Pioneer in energy production: Researchers have discovered the fossils of one of the oldest eukaryotic algae. According to this, the multicellular alga Arctacellularia tetragonala was already using chlorophyll for photosynthesis a billion years ago. This detection was made possible by a newly developed method that can detect molecular chlorophyll residues in fossilized algae cells using X-ray fluorescence.
The remains of metabolites in fossils billions of years old can provide clues about how the fossilized organisms lived. Among these metabolites are, for example, so-called porphyrins – fossil remains of the light-harvesting molecule chlorophyll that were once produced by phototrophic organisms. Using such relics, researchers can gain insight into when organisms first began photosynthesis and to which tribal groups they belonged.

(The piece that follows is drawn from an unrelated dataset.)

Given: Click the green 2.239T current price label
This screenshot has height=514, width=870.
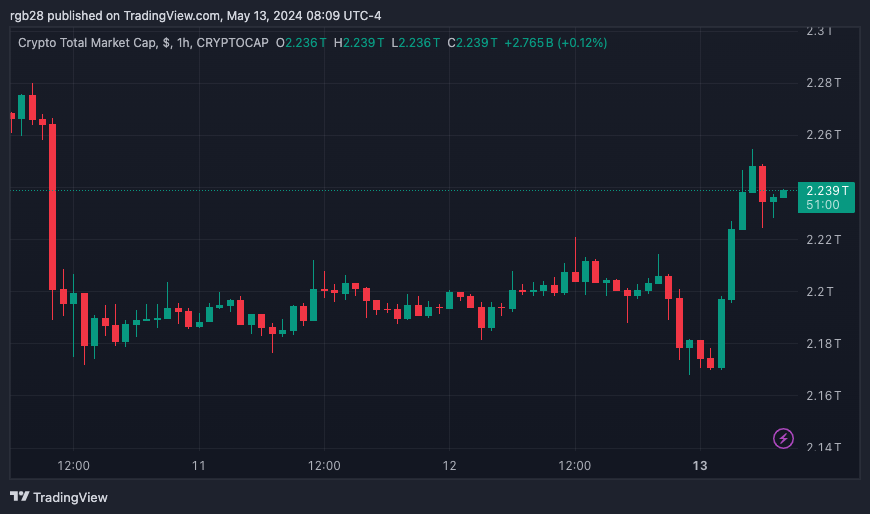Looking at the screenshot, I should click(829, 190).
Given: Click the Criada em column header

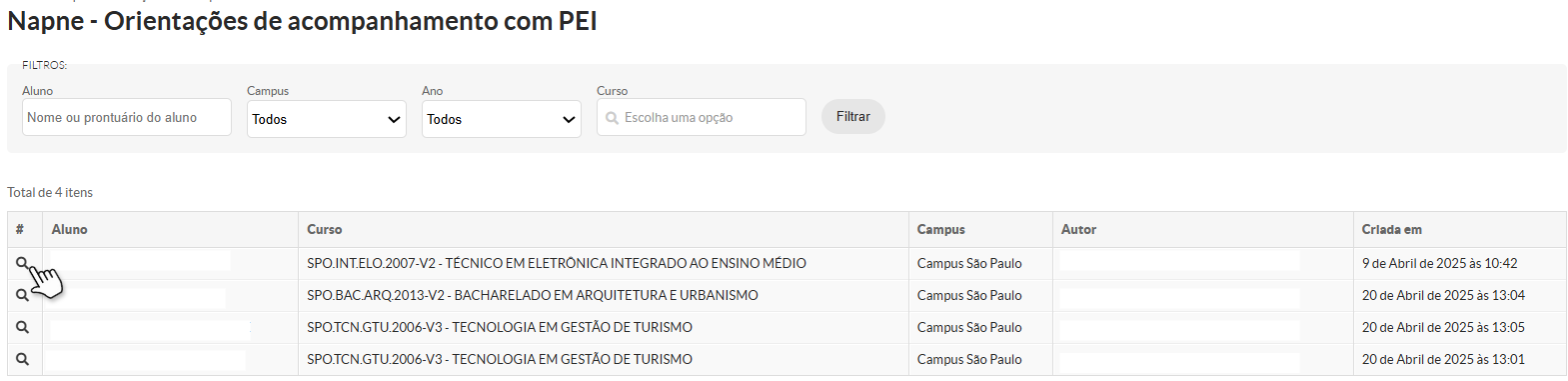Looking at the screenshot, I should coord(1391,229).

However, it is difficult to classify the chlorophyll relics: porphyrins have been discovered in layers of rock up to a billion years old, but have so far not been able to be linked to individual fossils – and thus to specific organisms. Because the porphyrins only form under favorable conditions and are destroyed again even if the fossils in the subsoil warm up slightly.
X-ray view of fossil cells
But a research team led by Marie Catherine Sforna from the University of Liège in Belgium has now managed to use a new method to identify porphyrins in cells of the fossil alga Arctacellularia tetragonala. To do this, they examined samples of microfossils found in compressed rock layers from the African Congo Basin that were around a billion years old.
The porphyrins were detected using a special X-ray fluorescence method. The molecules are excited by X-ray light and emit photons of characteristic energies. The composition of the molecules can be deduced from the resulting fluorescence spectra. In the case of the porphyrins, nickel ions bound in the ring structures of the molecules generated the characteristic signal.
A. Tetragonala was already a eukaryote
The fluorescence images showed specific accumulations of nickel in the compressed, fossilized cytoplasm of the ancient cells, the research team reports. “We identified these fragments as chlorophyll derivatives, which indicates that Arctacellularia tetragonala was a phototrophic eukaryote and thus one of the first true algae,” explains Sforna. Chlorophyll is the most important photosynthetic pigment of higher algae and plants and is therefore clear proof that the alga A. tetragonala was already a eukaryote.
Based on the complex cell structure, the researchers were also able to confirm that A. tetragonala, unlike the much older cyanobacteria, was already a eukaryote with a cell nucleus. Morphological studies showed multi-layered cell walls and large cells with multiple nuclei, so-called coenocytes, as they report.
A new window into the past
But how exactly does the chlorophyll actually develop into the nickel-porphyrin complexes that can be detected by researchers today? This development has mainly to do with the metal ions that bind the molecules. In their ring center, chlorophylls bind magnesium ions, which are exchanged for nickel ions over the course of thousands of years during the formation of porphyrins. This process – also called diagenesis – often takes place in petroleum, which supplies the necessary nickel ions.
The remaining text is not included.